ASSIGNMENT
Count the lines below that hold the string "Focus". Give only that number.

[Items from a data source]

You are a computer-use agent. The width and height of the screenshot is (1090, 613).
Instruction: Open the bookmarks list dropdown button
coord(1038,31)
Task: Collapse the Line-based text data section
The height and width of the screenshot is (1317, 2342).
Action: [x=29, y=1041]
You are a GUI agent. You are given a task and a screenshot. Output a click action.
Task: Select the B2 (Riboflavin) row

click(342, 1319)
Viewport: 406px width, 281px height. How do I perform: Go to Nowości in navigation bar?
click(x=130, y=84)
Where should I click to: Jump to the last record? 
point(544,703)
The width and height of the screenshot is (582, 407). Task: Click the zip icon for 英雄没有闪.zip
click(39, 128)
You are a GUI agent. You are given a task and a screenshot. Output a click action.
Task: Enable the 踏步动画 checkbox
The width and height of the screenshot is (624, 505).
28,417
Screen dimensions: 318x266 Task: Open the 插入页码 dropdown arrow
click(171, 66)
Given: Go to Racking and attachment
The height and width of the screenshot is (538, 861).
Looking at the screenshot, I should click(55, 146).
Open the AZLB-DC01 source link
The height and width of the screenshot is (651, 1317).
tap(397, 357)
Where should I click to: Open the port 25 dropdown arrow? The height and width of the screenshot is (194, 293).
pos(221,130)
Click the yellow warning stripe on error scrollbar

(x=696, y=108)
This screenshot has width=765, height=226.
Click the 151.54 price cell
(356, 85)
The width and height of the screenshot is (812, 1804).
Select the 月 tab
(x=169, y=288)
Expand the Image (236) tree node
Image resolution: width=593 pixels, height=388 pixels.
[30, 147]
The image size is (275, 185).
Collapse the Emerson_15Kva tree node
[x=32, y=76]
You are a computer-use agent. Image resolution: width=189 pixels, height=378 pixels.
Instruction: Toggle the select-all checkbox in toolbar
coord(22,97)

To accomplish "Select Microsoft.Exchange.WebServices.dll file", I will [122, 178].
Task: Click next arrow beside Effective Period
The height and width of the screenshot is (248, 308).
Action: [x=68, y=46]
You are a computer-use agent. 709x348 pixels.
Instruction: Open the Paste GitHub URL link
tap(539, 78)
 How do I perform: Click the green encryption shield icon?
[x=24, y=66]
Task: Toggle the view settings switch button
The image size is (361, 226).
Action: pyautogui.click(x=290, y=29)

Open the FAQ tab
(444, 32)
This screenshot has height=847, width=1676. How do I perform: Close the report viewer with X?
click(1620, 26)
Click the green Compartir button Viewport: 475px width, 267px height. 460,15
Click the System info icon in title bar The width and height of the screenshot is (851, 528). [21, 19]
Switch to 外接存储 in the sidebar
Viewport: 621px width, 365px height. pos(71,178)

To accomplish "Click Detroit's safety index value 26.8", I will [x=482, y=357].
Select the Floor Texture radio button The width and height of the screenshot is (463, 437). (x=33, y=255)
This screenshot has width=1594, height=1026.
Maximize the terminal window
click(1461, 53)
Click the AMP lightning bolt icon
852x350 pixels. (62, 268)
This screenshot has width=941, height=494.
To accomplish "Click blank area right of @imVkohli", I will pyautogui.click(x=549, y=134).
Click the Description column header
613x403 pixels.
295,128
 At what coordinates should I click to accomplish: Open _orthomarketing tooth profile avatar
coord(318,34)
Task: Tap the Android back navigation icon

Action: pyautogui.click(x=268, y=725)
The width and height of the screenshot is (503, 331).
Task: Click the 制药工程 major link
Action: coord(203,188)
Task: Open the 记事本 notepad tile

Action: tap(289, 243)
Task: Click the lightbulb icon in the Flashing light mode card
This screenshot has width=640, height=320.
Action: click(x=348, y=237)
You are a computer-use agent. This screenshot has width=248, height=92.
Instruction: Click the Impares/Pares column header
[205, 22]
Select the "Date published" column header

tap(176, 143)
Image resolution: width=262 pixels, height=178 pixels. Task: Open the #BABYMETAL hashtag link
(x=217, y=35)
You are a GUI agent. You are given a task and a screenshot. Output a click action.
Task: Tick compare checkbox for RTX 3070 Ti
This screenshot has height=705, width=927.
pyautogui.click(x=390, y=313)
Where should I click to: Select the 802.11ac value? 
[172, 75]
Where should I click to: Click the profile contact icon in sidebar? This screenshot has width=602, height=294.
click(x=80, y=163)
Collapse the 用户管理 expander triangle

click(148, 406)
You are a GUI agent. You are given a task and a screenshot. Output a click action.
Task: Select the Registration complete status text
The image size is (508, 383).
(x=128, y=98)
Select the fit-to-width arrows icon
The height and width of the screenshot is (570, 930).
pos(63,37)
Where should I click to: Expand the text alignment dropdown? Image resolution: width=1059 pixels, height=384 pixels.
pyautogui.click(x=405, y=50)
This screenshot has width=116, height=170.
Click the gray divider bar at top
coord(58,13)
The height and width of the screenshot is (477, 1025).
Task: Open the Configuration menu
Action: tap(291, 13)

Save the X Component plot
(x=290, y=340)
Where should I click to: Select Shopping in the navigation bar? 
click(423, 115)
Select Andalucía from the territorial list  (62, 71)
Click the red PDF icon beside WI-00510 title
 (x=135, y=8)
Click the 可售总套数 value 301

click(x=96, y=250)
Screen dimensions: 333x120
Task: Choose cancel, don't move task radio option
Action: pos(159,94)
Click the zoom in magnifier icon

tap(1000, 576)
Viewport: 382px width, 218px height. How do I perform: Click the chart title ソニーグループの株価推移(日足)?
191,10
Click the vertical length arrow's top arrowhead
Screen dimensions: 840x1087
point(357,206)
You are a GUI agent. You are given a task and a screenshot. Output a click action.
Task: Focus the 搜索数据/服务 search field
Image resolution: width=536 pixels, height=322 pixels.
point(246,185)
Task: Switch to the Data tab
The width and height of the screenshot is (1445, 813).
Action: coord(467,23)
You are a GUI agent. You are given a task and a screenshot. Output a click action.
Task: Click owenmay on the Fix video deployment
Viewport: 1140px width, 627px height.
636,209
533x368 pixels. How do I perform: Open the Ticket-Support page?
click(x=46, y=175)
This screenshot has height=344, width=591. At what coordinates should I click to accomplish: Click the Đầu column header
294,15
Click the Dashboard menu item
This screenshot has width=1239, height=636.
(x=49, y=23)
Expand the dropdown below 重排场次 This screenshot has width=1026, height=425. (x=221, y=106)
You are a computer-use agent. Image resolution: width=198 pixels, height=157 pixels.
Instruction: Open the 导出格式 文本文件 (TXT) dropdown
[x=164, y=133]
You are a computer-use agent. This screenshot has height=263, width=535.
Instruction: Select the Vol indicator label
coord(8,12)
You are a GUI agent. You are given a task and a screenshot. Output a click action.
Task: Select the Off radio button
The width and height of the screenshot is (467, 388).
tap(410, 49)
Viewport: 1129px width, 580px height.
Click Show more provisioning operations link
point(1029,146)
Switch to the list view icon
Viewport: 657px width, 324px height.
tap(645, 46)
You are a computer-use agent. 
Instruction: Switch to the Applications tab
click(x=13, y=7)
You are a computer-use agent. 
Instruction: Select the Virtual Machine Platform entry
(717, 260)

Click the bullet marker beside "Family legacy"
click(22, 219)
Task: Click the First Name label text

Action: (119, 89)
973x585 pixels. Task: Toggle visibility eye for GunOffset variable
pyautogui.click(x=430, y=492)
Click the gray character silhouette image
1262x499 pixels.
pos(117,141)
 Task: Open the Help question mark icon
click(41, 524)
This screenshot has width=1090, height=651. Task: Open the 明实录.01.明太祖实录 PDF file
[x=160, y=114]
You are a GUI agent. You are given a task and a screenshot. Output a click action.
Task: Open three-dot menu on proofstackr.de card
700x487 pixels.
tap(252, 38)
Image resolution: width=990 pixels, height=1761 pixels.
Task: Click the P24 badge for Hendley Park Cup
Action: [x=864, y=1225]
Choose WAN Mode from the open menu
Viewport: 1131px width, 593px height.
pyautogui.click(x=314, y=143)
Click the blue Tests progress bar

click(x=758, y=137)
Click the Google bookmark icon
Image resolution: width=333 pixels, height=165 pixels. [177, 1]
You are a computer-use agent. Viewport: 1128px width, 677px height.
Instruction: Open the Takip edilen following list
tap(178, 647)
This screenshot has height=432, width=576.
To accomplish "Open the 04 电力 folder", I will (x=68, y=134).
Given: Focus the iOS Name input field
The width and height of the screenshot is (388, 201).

FINAL ANSWER
2